SUN, SAND, SEA AND FAT POM POMS
Fat Pom Poms creator Jess Gladwish on all things pom pom from jewellery to the first pom-pom commission of Mexican artist Frida Kahlo, writes Katie Hagan
Among Margate’s assorted mix of higgledy-piggledy streets, ancient edifices and swathes of fish and chip shops stands a workshop that is full to the brim with pom-poms. Just a two-minute walk from Margate seafront, this unassuming workshop is bursting at its seams; home to the bright, vibrant and ingenious Fat Pom Poms. Specialising in pom-pom jewellery, figures and head wreaths, the online brand is a modern-day phenomenon heralded by festival goers, craft-lovers and those who experience visceral delight in being attracted to an object for no other reason than its compelling uniqueness.
Putting pom poms on the map is Jess Gladwish, owner and maker of Fat Pom Poms. Katie Hagan caught up with Jess to discuss all things pom-pom related; as she showcases her pom-pom expertise, talks about her artistic connection with the Kent landscape and unveils a Fat Pom Poms first – a pom-pom commission of the inimitable Mexican artist, Frida Kahlo.
Q: How did Fat Pom Poms begin?
A: Fat Pom Poms started around five years ago simply from an urge to ‘make stuff’. I felt very lost after realising university wasn’t for me, then totally out of the blue I watched a program on TV that showed you how to make pom-poms. I was instantly hooked, so I managed to get some wool from my Nan, bought some very cheap and flimsy pom-pom makers from eBay and started making!
Q: Who and what inspires you?
A: I’m doing that ‘creative thing’ where I say anything and everything inspires me. It can come from the most random of places - I’ve been inspired by the colours of three garages next to each other before. But mostly I am inspired by the people around me; from my talented friends to other makers on Instagram and of course the people who commission my work.
Q: How do you think Fat Pom Poms lets people express themselves?
A: I think it’s important for people to feel like the piece of jewellery or art is completely theirs. Handmade work means there is always room for customisation and imagination. A lot of my work has come from someone asking for a variation of another piece I have made. Not only is this how my work evolves, it’s how I progress as an artist too.
Q: What tools do you use? What does the pom-pom creation process involve?

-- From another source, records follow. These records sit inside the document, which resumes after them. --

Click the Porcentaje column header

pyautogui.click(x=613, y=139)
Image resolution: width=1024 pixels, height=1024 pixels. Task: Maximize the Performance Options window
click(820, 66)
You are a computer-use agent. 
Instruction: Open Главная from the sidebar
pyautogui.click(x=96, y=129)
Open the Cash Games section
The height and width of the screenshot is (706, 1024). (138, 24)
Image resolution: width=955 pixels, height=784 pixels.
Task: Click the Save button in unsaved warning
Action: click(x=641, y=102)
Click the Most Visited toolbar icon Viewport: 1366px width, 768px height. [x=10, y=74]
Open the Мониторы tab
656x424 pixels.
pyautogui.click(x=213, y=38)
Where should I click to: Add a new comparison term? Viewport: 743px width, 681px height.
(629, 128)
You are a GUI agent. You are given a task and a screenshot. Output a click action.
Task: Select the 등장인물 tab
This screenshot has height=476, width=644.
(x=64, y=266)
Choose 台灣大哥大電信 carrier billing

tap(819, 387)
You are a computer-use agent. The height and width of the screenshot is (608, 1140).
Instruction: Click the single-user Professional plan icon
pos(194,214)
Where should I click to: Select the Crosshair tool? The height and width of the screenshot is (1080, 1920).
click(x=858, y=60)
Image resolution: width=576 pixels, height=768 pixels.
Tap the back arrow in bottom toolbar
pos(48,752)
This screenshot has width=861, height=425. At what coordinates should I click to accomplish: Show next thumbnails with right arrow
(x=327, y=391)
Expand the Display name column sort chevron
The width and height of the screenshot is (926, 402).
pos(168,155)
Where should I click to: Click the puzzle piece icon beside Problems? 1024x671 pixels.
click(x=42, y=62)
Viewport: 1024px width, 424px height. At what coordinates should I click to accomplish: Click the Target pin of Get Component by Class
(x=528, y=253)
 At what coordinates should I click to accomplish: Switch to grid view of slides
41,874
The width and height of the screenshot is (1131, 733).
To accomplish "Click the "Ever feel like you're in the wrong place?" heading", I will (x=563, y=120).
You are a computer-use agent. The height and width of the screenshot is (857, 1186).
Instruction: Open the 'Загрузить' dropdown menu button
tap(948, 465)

A: I use my trusty pom-pom makers, which will last until the next Ice Age, good strong sharp scissors and I always use vegan-friendly yarn in a double knit weight. That’s all you need to make a pom-pom!
Q: What’s the most memorable piece you’ve made? What made it a challenging or rewarding process?
A: My most memorable piece is the one I made recently and that’s my Frida Kahlo! I’d always wanted to immortalise this tremendous woman, but turning her into a 'pom-pom person' was such a great challenge.
Using fibres to create a person means it’s quite hard to make it recognisable, so you have to rely on the sculpting and colours you choose.
People have loved her. Now I’ve decided to create a series called 'Wonder Women Wednesdays' where I hope to showcase women past and present who have changed the world.
Q: You’re a Kent-based artist. Do you think your work is influenced by the landscape?
A: Even though my work can be very multi-coloured and bold, I always found inspiration in Kent’s wild flowers and its vast, endless green expanses. But in the last couple of years my influence has come more from the beach, the sea and everyday life. I grew up in Deal and was always hanging out near the beach, even on freezing winter evenings. This focus has inspired me to bring in a more muted palette with less patterning, really contrasting with my earlier work.
Q: What’s next for Fat Pom Poms?
A: I’m expanding my DIY kit range so everyone can learn the art of sculpting pom-poms. I’m also making more exciting jewellery and developing my skills in the art of ‘pom-pom people’. I find my newest project will always have been developed from a previous piece of work. I’m always learning new ways of doing things - and that is the secret to how I keep things fresh.